→ **About this exercise**: When you spot the word "height" in a line of the data below, copy that line.

(Stored items)
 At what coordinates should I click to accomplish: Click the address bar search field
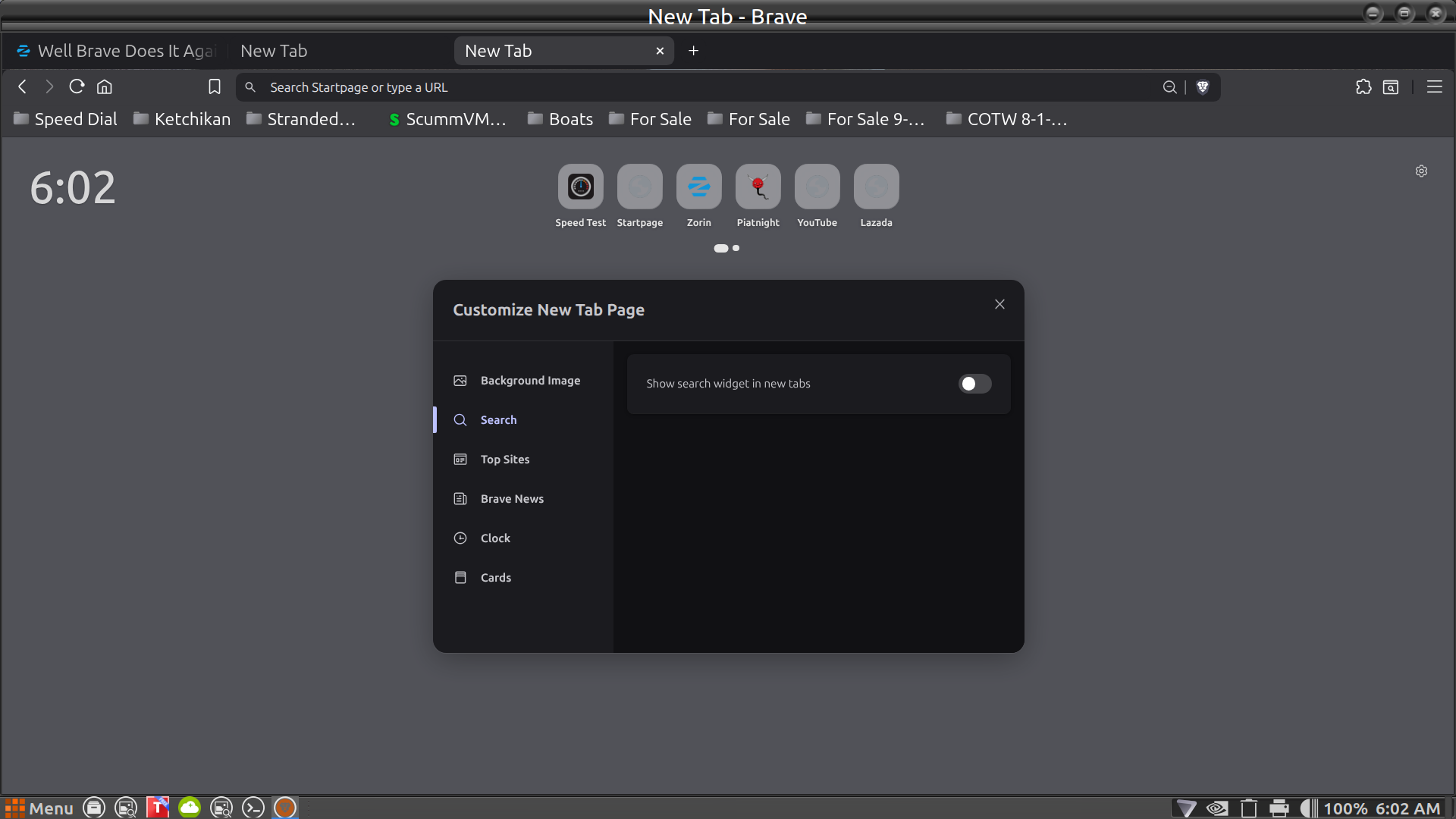pyautogui.click(x=682, y=87)
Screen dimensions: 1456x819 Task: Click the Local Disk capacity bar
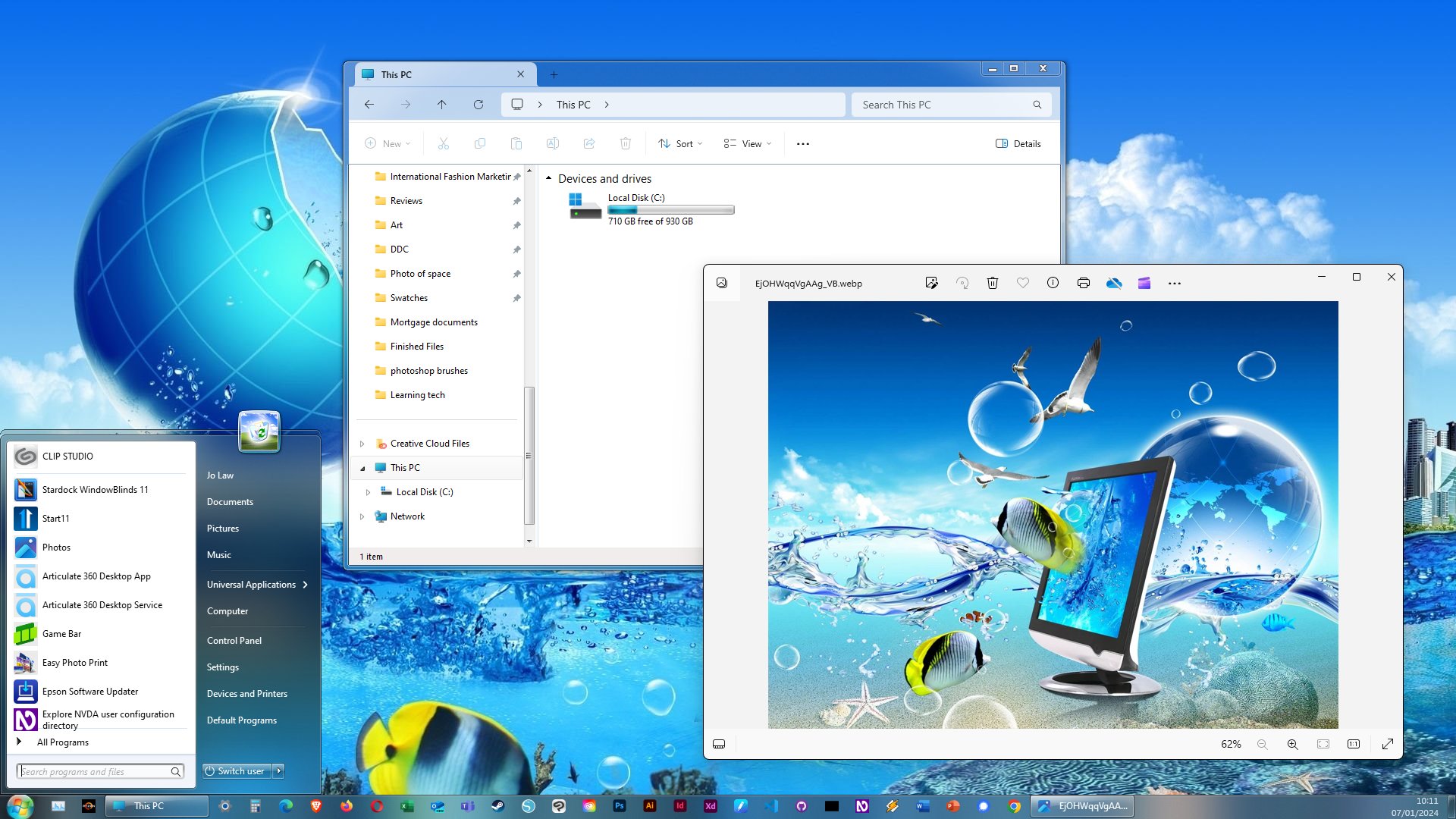[670, 209]
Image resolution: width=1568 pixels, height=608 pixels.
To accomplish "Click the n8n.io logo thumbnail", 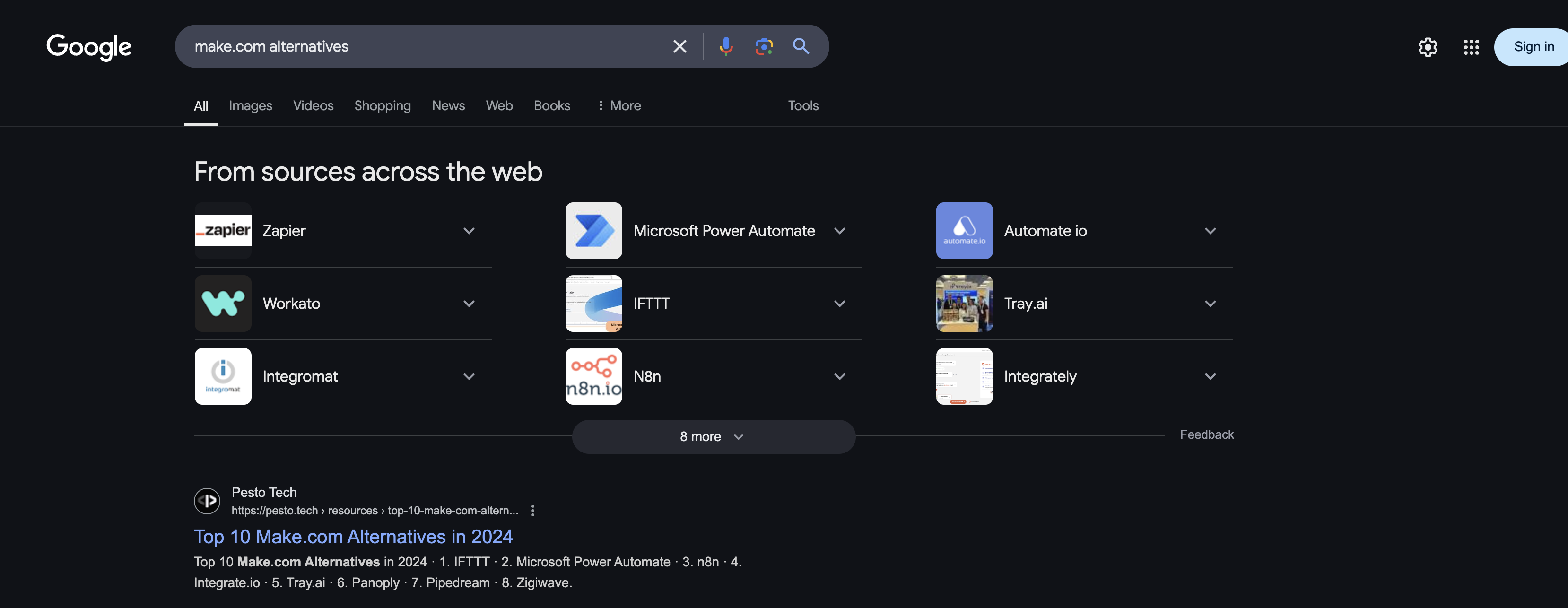I will point(593,376).
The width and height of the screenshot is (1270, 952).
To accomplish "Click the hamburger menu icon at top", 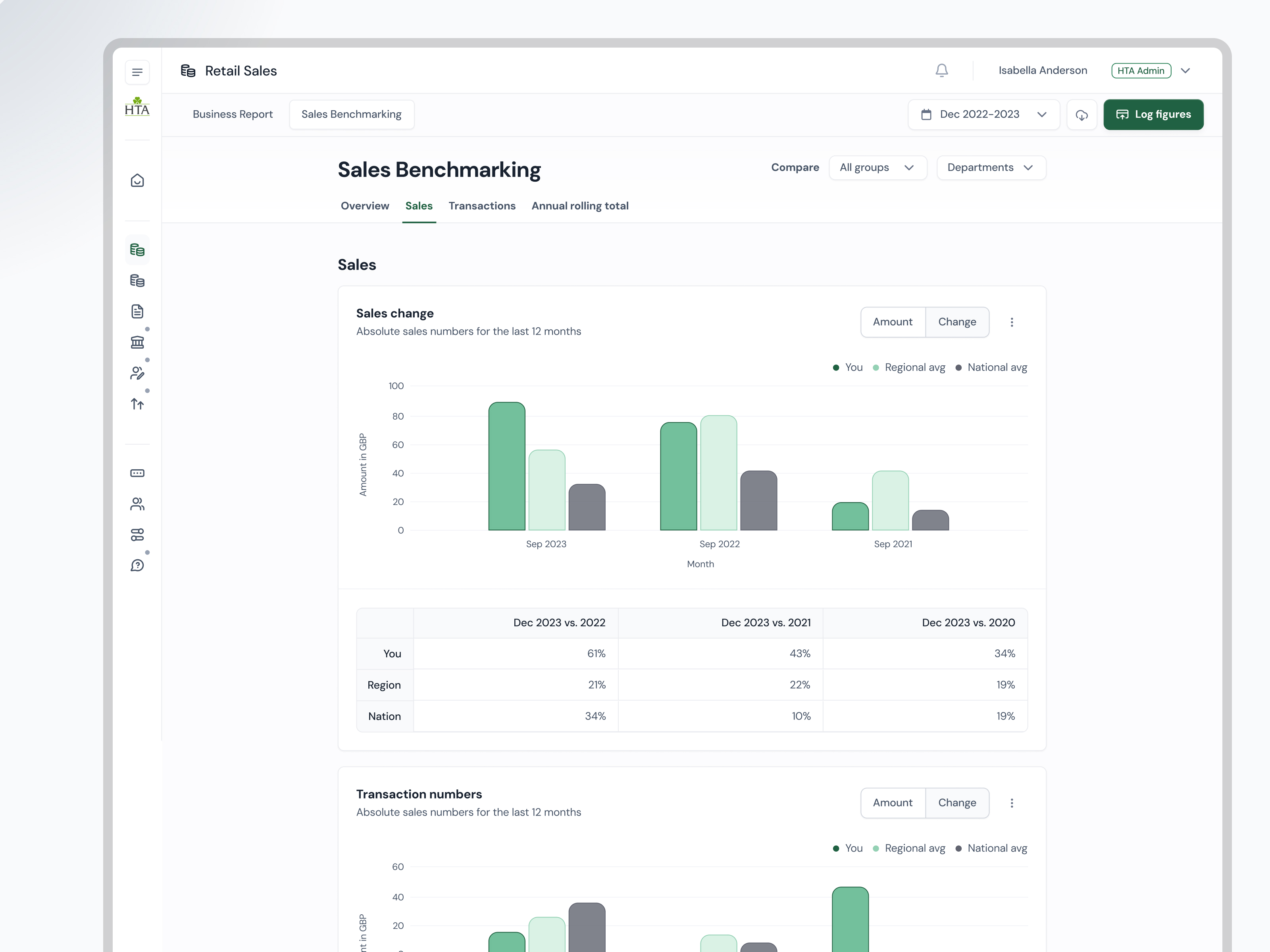I will (x=137, y=72).
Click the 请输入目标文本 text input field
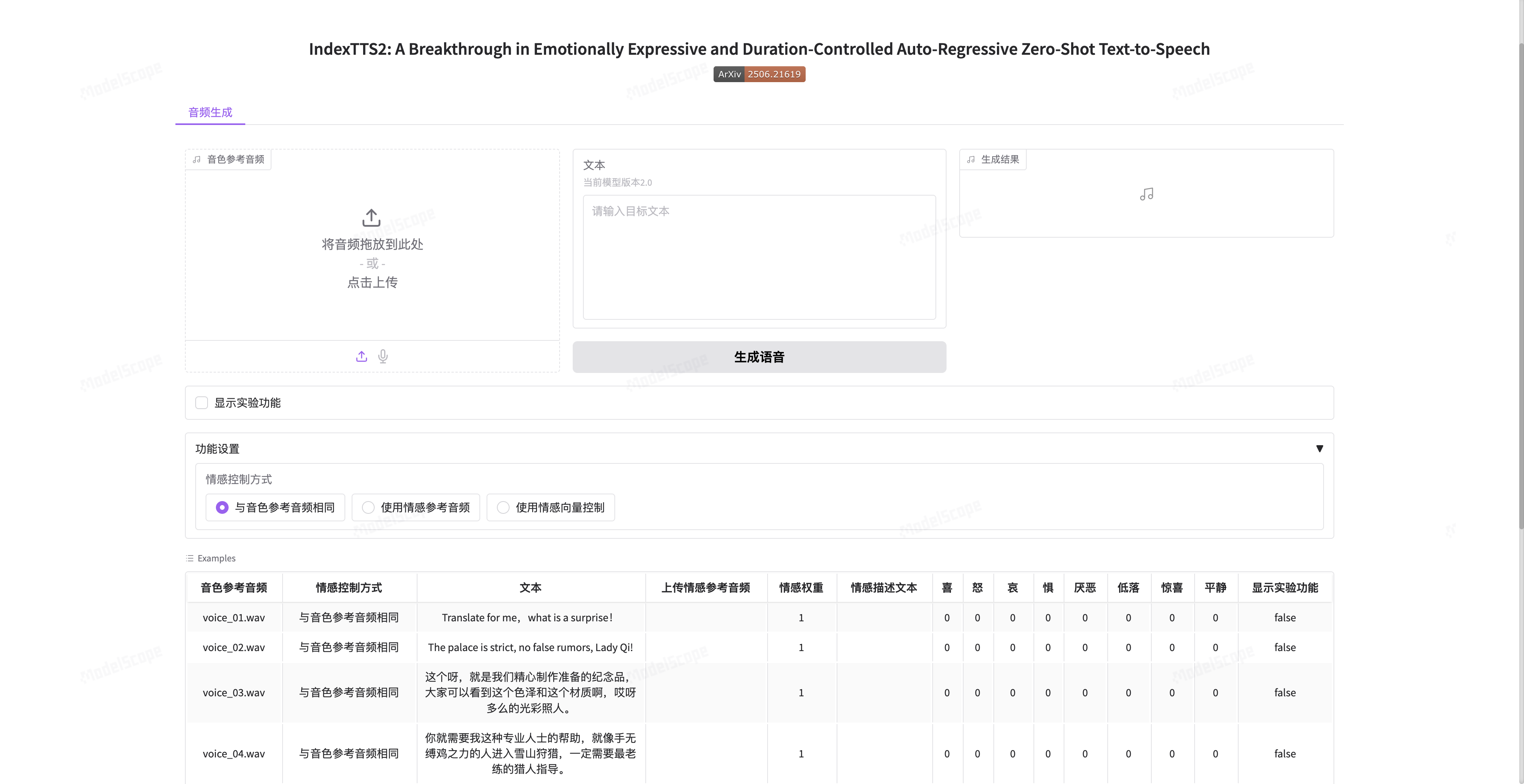Screen dimensions: 1524x784 tap(759, 257)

→ **Exercise result**:
Image resolution: width=1568 pixels, height=608 pixels.
The width and height of the screenshot is (1270, 952).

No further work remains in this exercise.